Pengalaman Sembuh dari TBC dengan Pengobatan 6 Bulan

Oktober 28, 2020

Halo. Lama sekali nggak menulis blog ya. Kali ini saya mau cerita sedikit tentang pengalaman sembuh dari TBC. Jadi, saya merasakan gejala TBC itu di awal tahun 2020. Waktu itu, saya habis cabut gigi untuk keperluan perawatan kawat gigi.

Setelah cabut gigi, otomatis saya jadi jarang makan, makannya cuma sedikit. Mungkin, ini juga yang jadi salah satu penyebab sistem imun melemah. 

Kebetulan, sebelum cabut gigi, saya sudah merasakan batuk ringan juga. Setelah cabut gigi, ternyata batuk nggak sembuh-sembuh. Sampai Maret malah batuknya makin berdahak. Dahak berwarnya kehijauan. 

Ini adalah gejala batuk terparah yang pernah saya rasakan. Batuknya bikin kegiatan sehari-hari nggak nyaman. Dahaknya berasa menghambat tenggorokan. Saya sendiri sebelumya jarang banget batuk. Kayaknya, terakhir batuk itu waktu masih kecil. 

Selama batuk, nggak ada gejala lain yang serius banget. Tidak ada demam, pusing. Hanya saja, tubuh rasanya lemas dan rasanya dada capek aja kelamaan batuk. 

Karena tidak kunjung sembuh, saya periksa diri ke puskesmas. Lagi zamannya awal pandemi corona pas itu, jadi buat jaga-jaga aja. Dokternya baik, alhamdulillah. Puskesmasnya juga oke ternyata. Kaget waktu itu karena nggak disuruh membayar sama sekali. Rupanya, emang pengobatan TBC itu ditanggung oleh pemerintah. 

Sama dokternya, saya dikasih cepuk alias wadah untuk menuangkan dahak. Dahak disetorkan ke puskesmas keesokan harinya. Jujur, susah sekali untuk mengeluarkan dahak. Sehingga, saya hanya menyetor dahak seadanya dan sebisanya. 
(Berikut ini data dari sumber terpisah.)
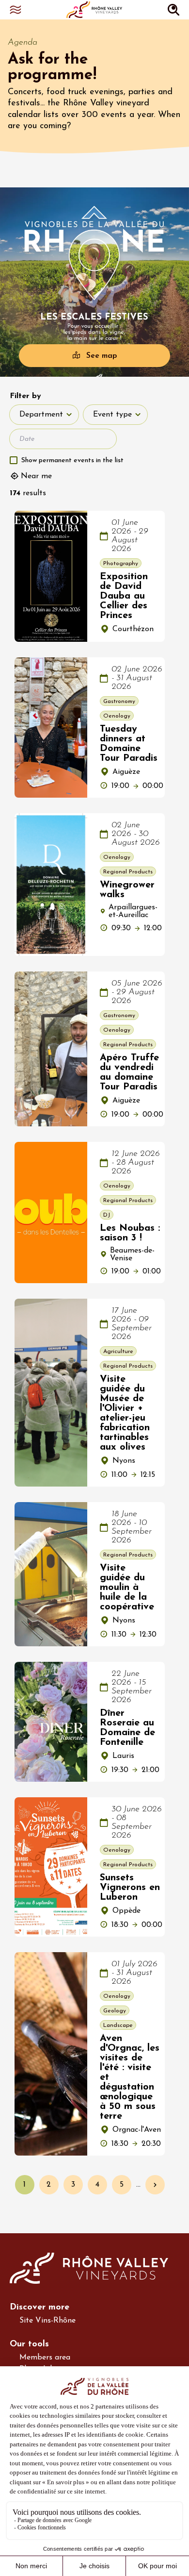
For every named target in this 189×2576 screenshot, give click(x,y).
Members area (44, 2357)
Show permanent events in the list (72, 460)
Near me (36, 476)
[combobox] (44, 414)
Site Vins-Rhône (47, 2321)
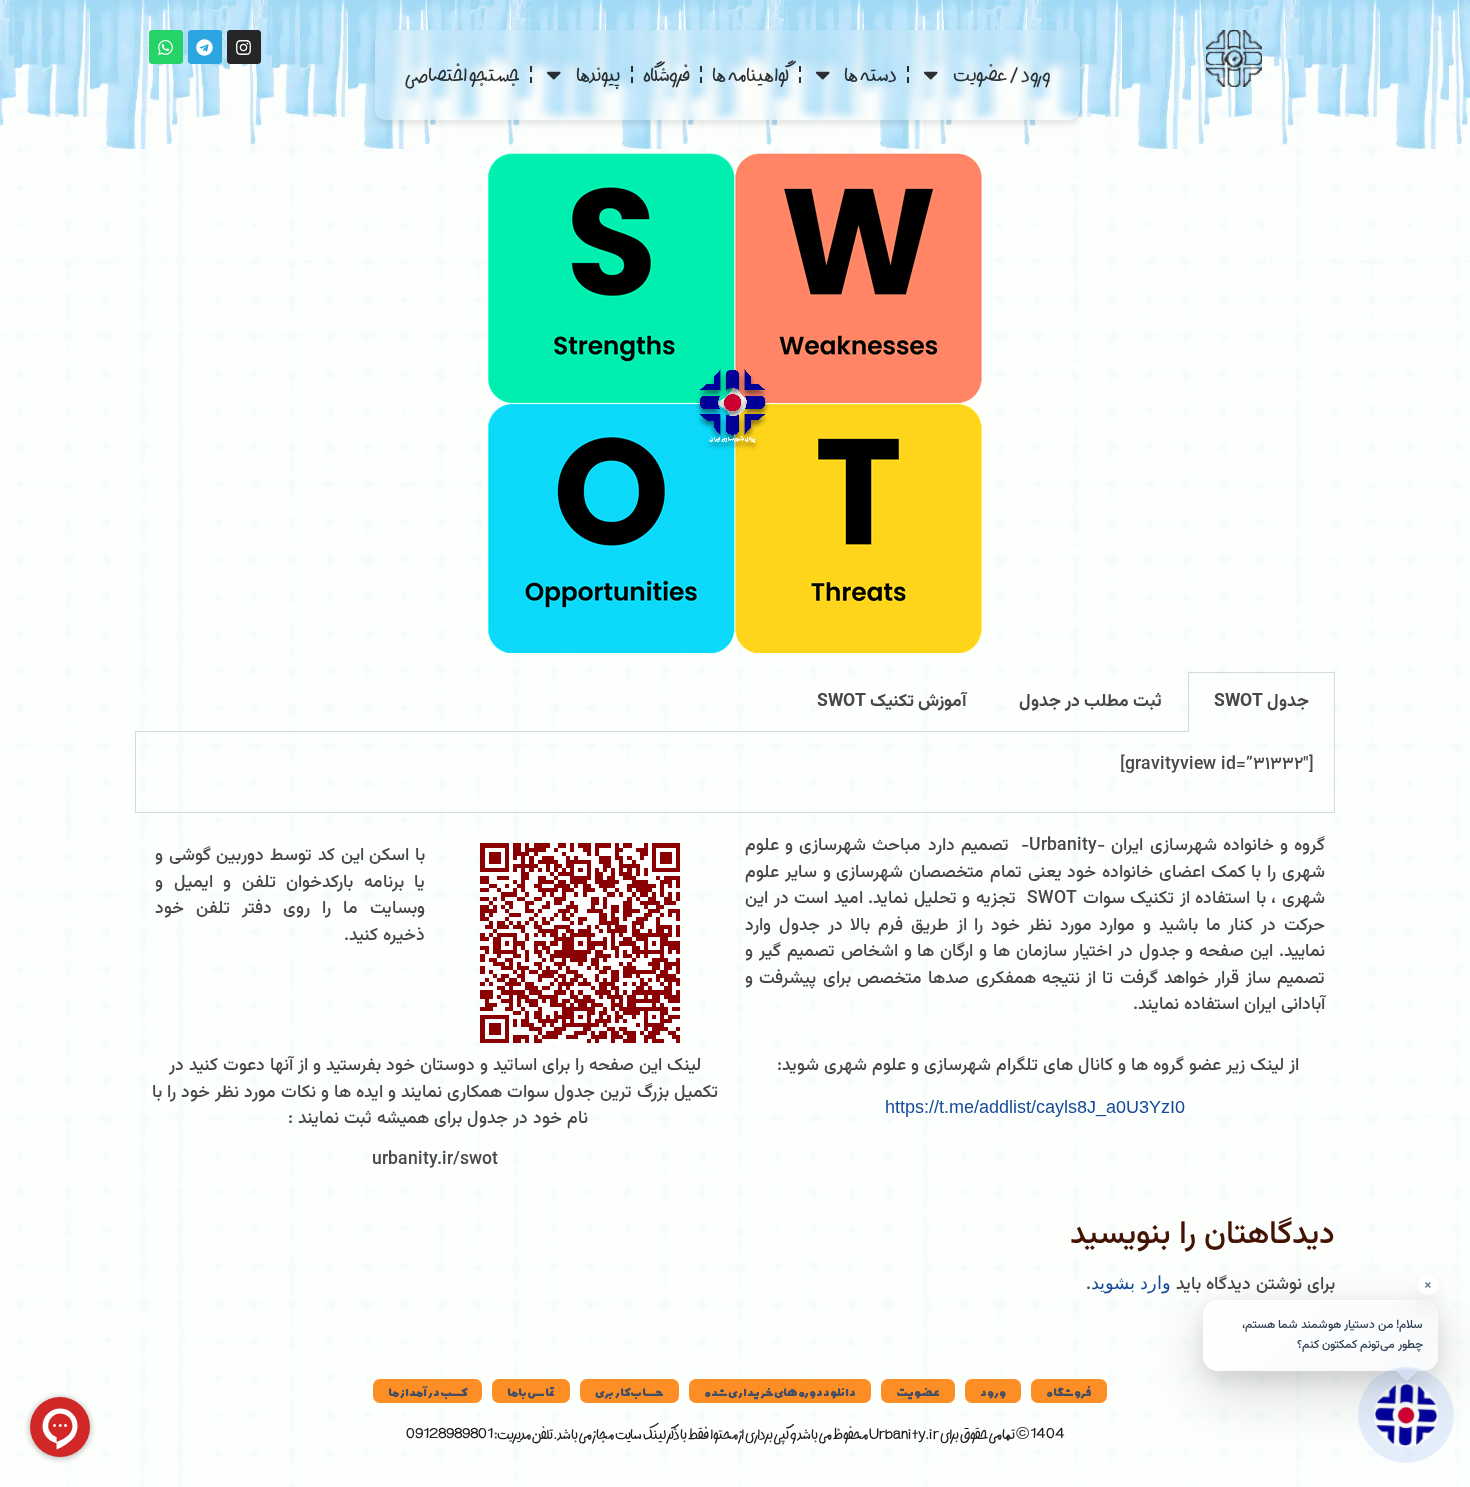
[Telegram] (205, 47)
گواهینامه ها (750, 74)
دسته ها (870, 74)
Seminggu kemudian, muncul hasilnya. BTA negatif, tapi bakteri TBC-nya terdeteksi low. Karena itu, saya diwajibkan meminum obat TBC selama 6 bulan. Jadi, 2 bulan itu fase intensif pengobatan. Setiap hari minum 3 pil. Setelah 2 bulan selesai, baru hanya meminum obat 3 pil seminggu 3 kali. 
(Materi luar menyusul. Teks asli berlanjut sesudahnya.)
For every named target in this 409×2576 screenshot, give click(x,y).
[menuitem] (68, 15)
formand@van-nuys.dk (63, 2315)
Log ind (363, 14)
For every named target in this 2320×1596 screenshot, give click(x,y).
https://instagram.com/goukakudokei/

Sebenernya, waktu dikasih tau kalau positif, saya shock berat sampai nangis di tempat. Waktu itu juga masih harus bekerja di kantor (pakai masker). Di kantor pun saya tetep menangis, udah nggak tau malu deh pokoknya. Selama beberapa hari, saya merasa hancur. Heran, kenapa saya bisa terkena penyakit TBC. Apa gaya hidup saya kurang sehat? Kenapa harus saya? Rasanya seperti malu dengan diri sendiri dan marah karena kurang bisa jaga diri. Menyesal karena mungkin saya kurang jaga kebersihan. Menangis kalau ingat harus minum obat selama 6 bulan lamanya. Saya juga merasa marah kalau ada orang sekitar yang batuk-batuk. Pikir saya, mungkin saja mereka menularkan batuknya pada saya.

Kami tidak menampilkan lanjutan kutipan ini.